Records for the exercise
=== Begin Enclosure ===
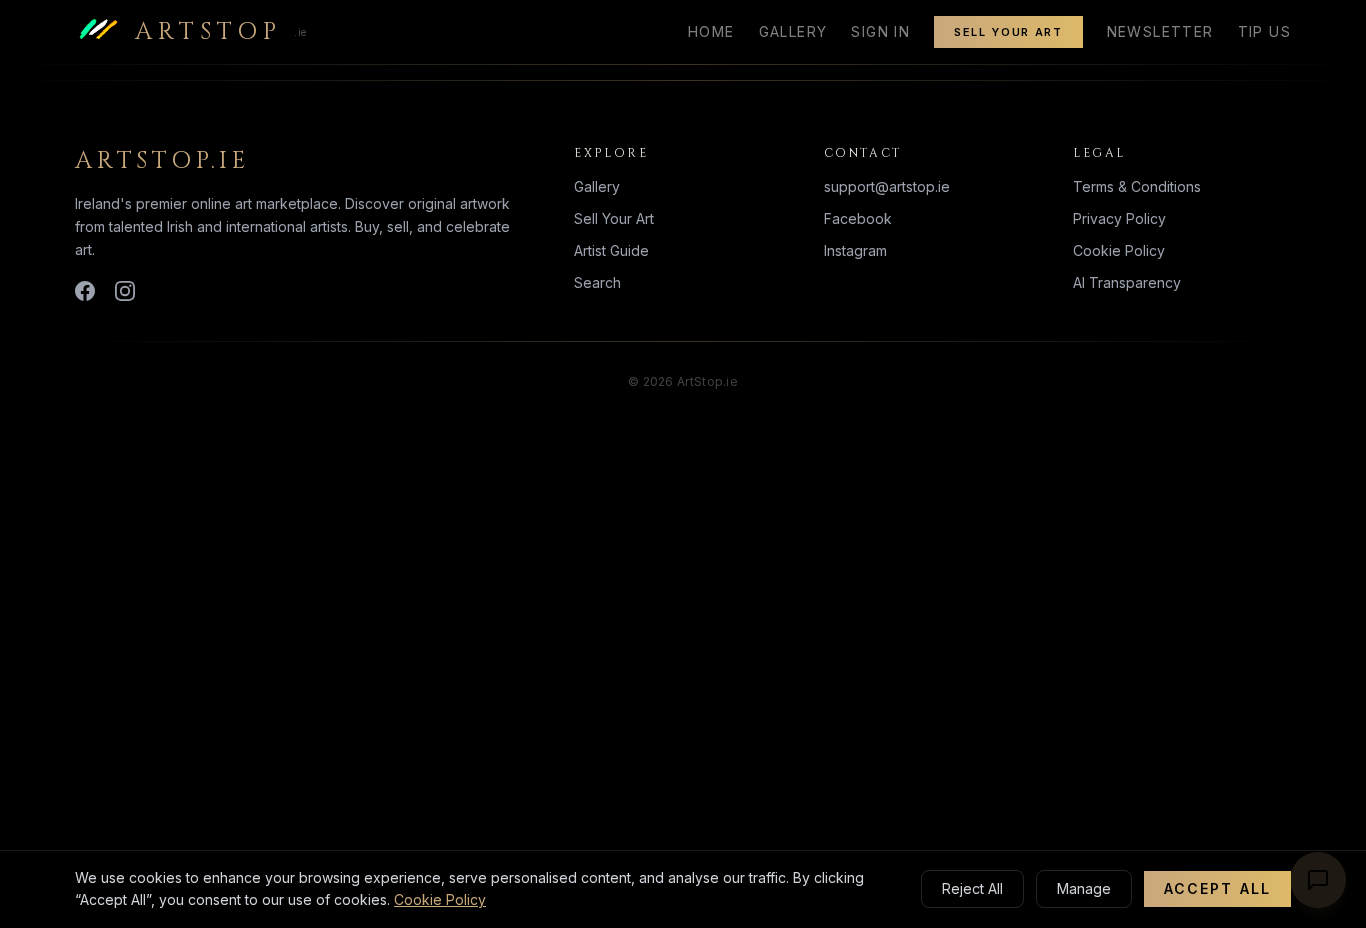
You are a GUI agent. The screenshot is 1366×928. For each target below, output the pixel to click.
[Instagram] (125, 291)
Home (711, 31)
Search (597, 282)
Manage (1084, 888)
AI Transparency (1127, 282)
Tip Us (1264, 31)
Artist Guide (611, 250)
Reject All (972, 888)
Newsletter (1160, 31)
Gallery (793, 31)
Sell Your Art (1008, 32)
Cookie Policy (1119, 250)
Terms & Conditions (1137, 186)
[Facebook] (85, 291)
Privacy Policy (1119, 218)
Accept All (1217, 888)
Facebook (858, 218)
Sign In (880, 31)
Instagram (855, 250)
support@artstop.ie (887, 186)
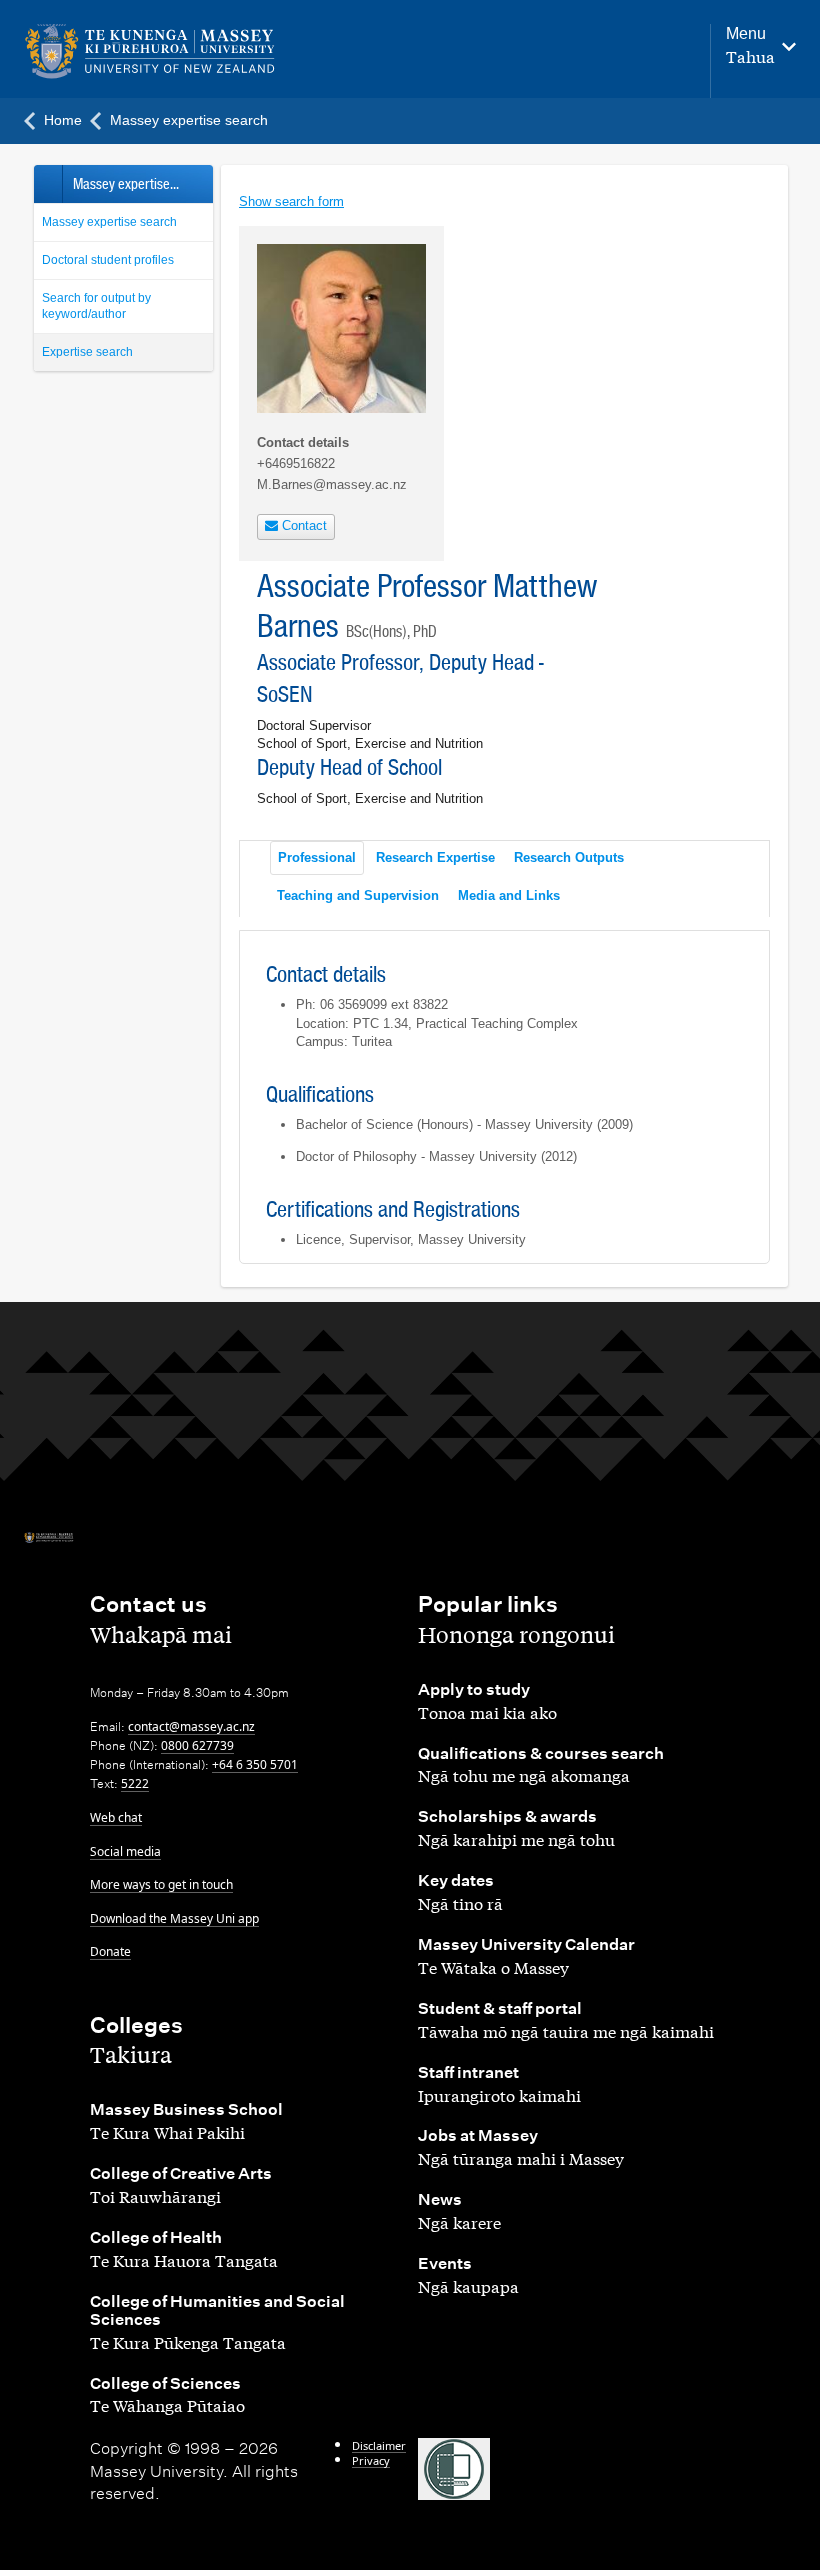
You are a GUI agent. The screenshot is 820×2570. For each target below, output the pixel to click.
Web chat (116, 1817)
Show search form (291, 201)
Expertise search (87, 352)
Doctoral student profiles (108, 260)
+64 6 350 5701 (255, 1764)
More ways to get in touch (161, 1884)
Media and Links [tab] (509, 895)
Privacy (371, 2460)
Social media (125, 1851)
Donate (110, 1951)
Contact (302, 525)
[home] (160, 52)
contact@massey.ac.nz (191, 1726)
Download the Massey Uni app (174, 1918)
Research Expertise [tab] (435, 857)
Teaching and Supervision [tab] (358, 895)
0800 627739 (197, 1745)
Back (47, 184)
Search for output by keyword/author (96, 306)
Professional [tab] (317, 857)
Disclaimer (379, 2445)
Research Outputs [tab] (569, 857)
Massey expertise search (109, 222)
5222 (135, 1783)
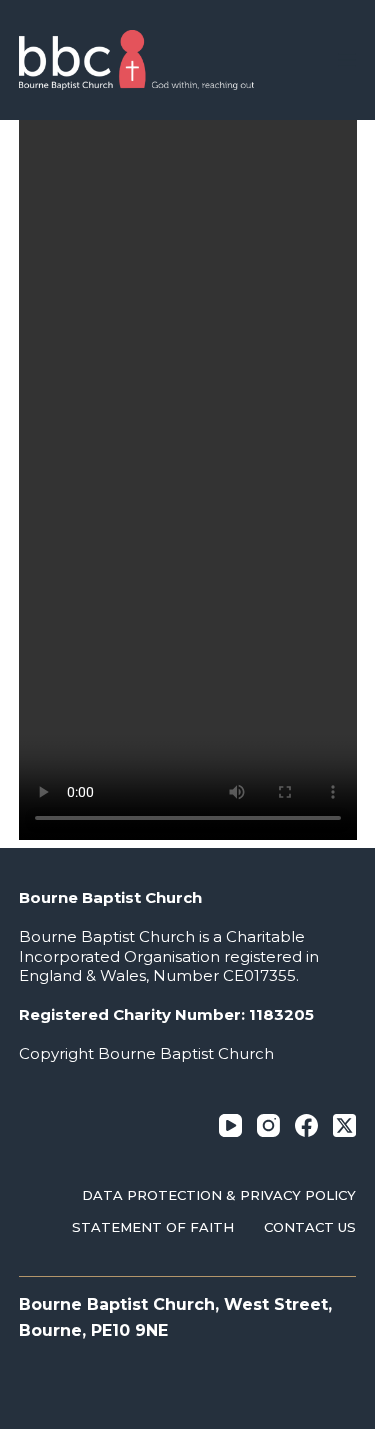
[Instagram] (268, 1125)
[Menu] (347, 60)
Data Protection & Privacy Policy (219, 1195)
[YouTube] (230, 1125)
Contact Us (310, 1227)
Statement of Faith (153, 1227)
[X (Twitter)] (344, 1125)
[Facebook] (306, 1125)
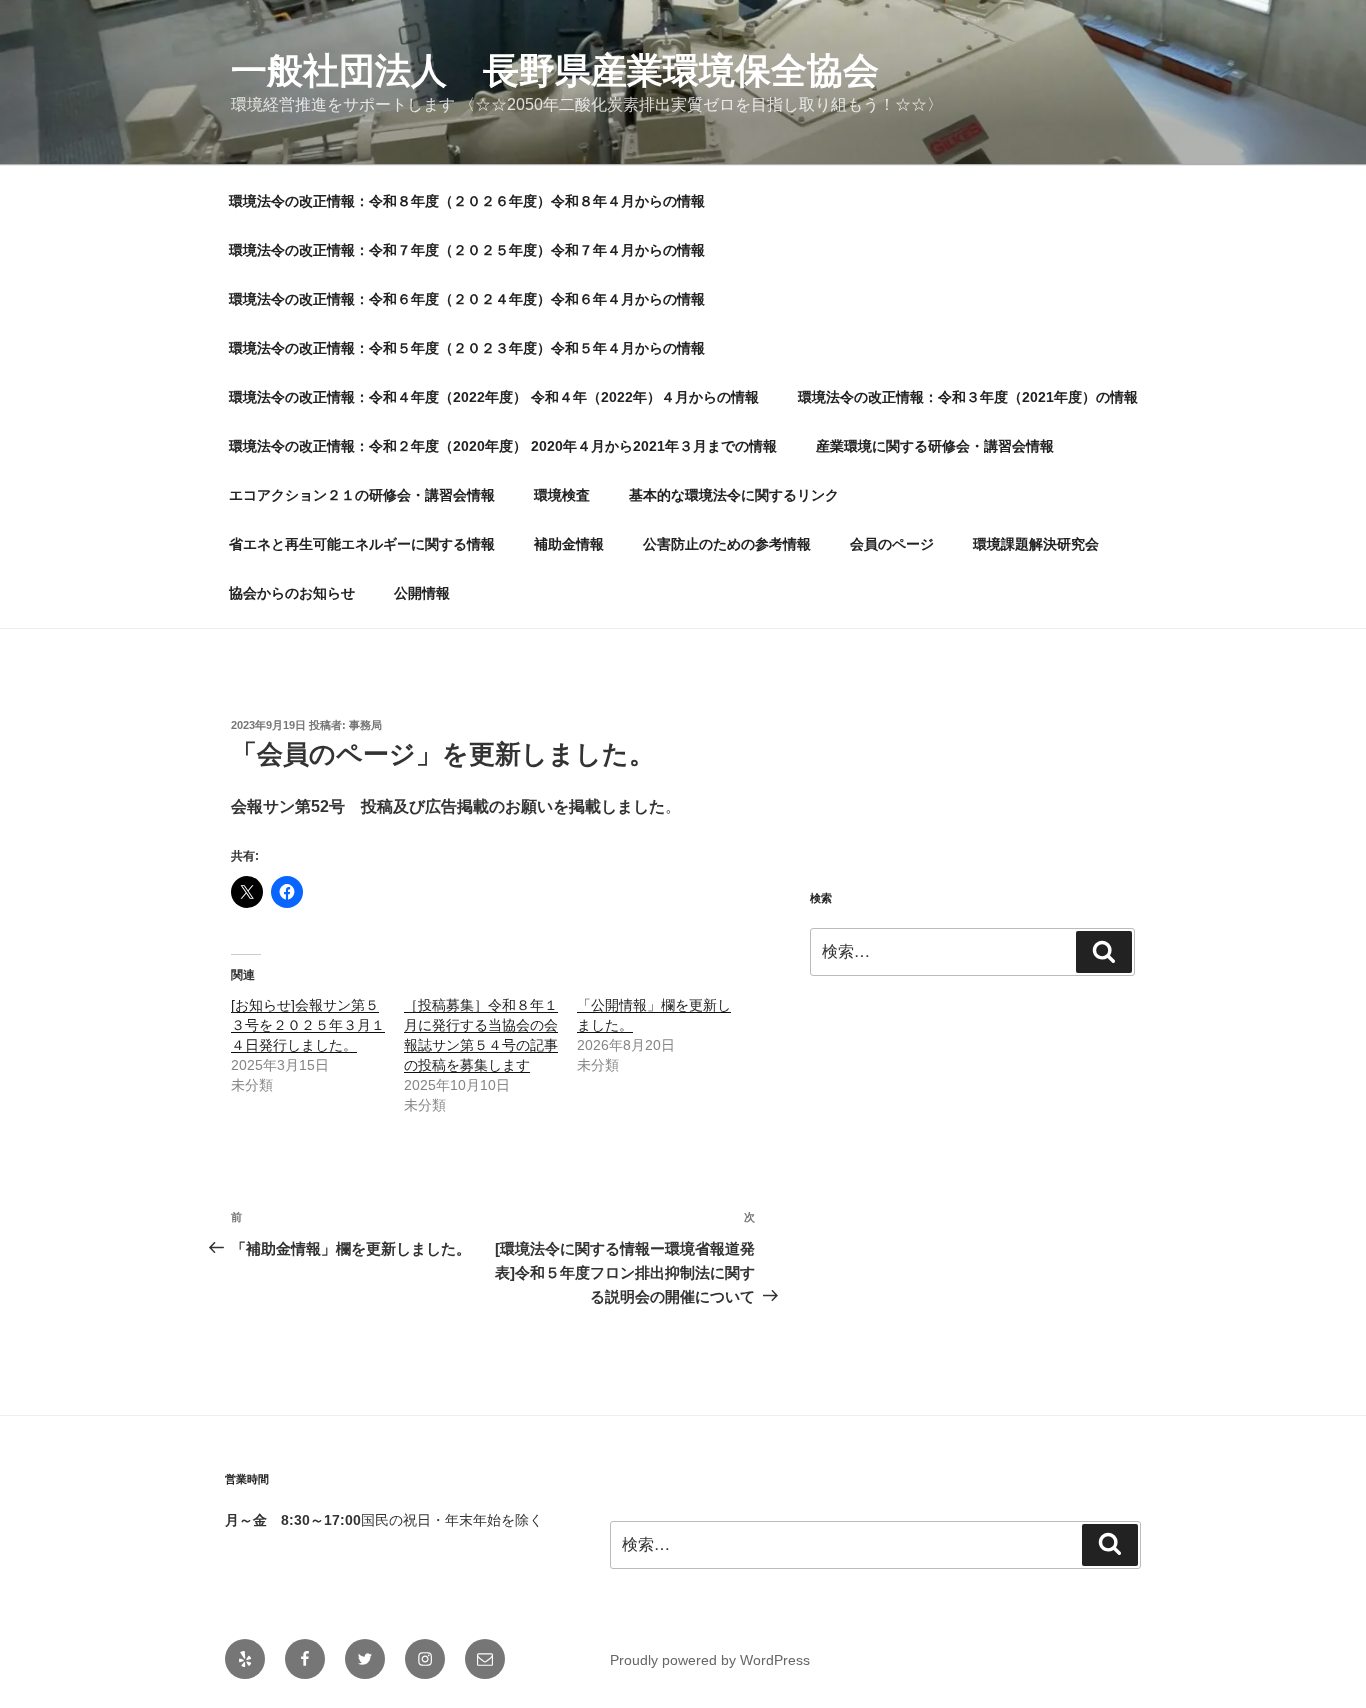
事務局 (365, 725)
=== End Enclosure ===
Problem statement
Each line in the listing above that includes the word "click" needs to be copied out.

Answer
You are a GUI agent. The screenshot is 1366×928. For each target below, output the pixel to click.
You are a GUI agent. The screenshot is 820×2570. For each target below, output the pixel to click.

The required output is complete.